Liquid-liquid phase separation of CBX2 regulates lipid raft-mediated extracellular vesicle biogenesis to facilitate ovarian carcinoma metastasis

Extracellular vesicle (EV)-mediated intercellular communication plays a vital role in ovarian carcinoma (OvCa) metastasis. However, the mechanisms underlying EV biogenesis in metastatic OvCa remain largely unclear. In this study, CBX2 was identified as the most significant molecule, with elevated expression in omental metastases and association with poor prognosis. Functionally, CBX2 promotes tumor cell migration, invasion, and omental metastasis both in vitro and in vivo.
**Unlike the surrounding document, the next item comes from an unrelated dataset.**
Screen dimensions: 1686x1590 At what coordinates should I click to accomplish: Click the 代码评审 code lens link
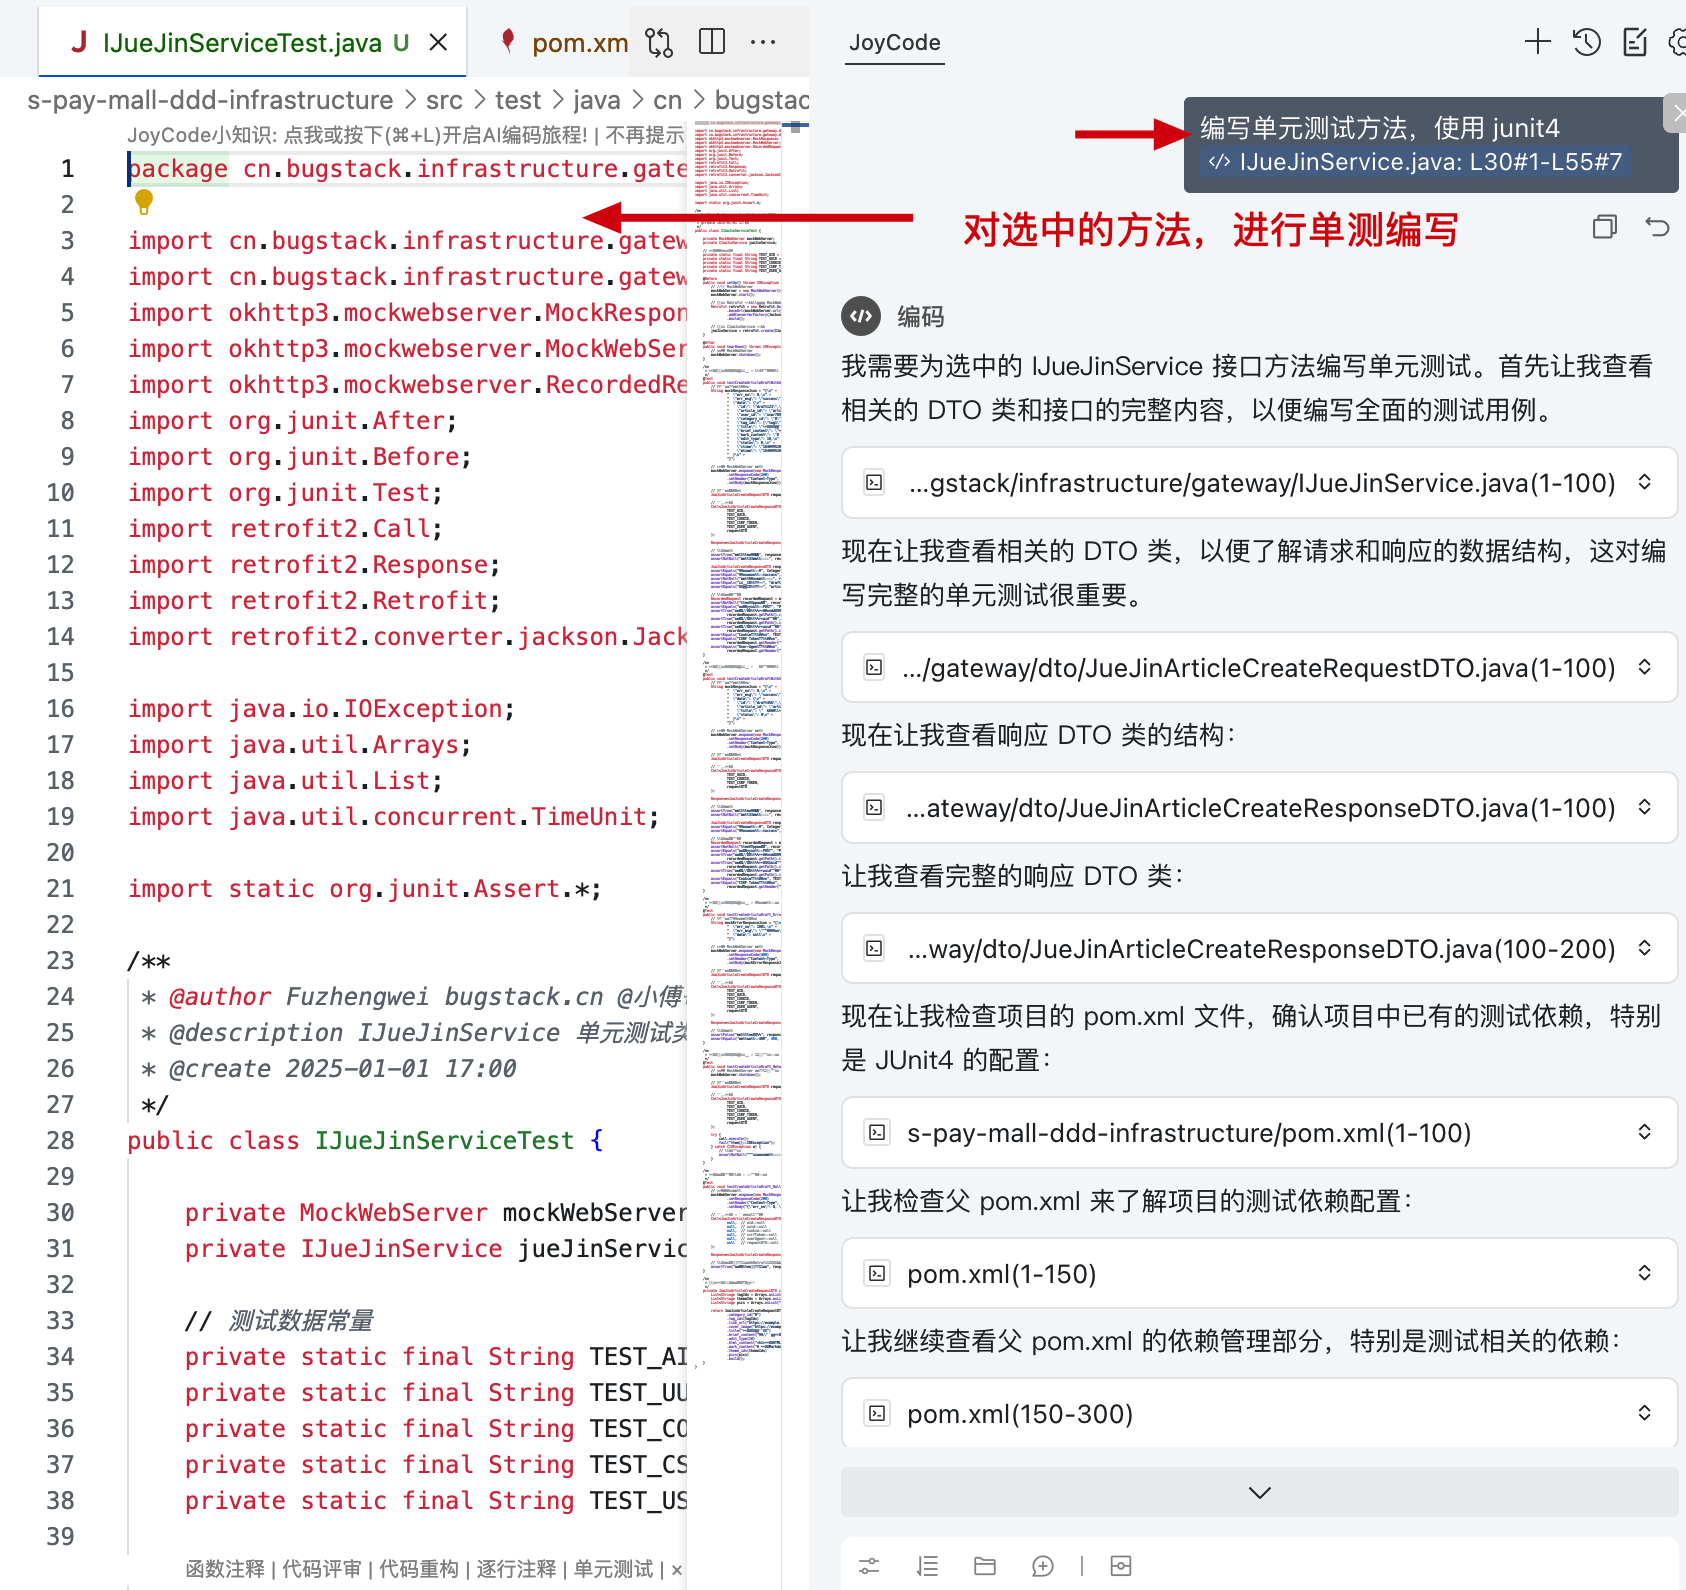pos(321,1569)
Mechanistically, CBX2 enhances EV secretion and pro-metastatic cargoes loading by remodeling lipid rafts, cholesterol-rich membrane microdomains, which are essential for EV formation. Mutation of the intrinsically disordered region (IDR) of CBX2 abrogated its ability to remodel lipid rafts and alter multivesicular body distribution, indicating that this process largely depends on liquid-liquid phase separation (LLPS). Furthermore, CBX2 upregulates FLOT1 expression, a lipid raft-associated scaffolding protein highly expressed in metastatic lesions. Notably, this upregulation is attenuated in cells after upregulation of the LLPS-deficient CBX2, suggesting FLOT1 induction is at least partially dependent on LLPS of CBX2. Disruption of lipid rafts or inhibition of CBX2 phase separation significantly impairs EV production and metastatic potential. In summary, these findings reveal an LLPS-dependent mechanism by which CBX2 regulates lipid raft-mediated EV biogenesis and identify CBX2 as a potential therapeutic target to restrict omental metastasis in OvCa.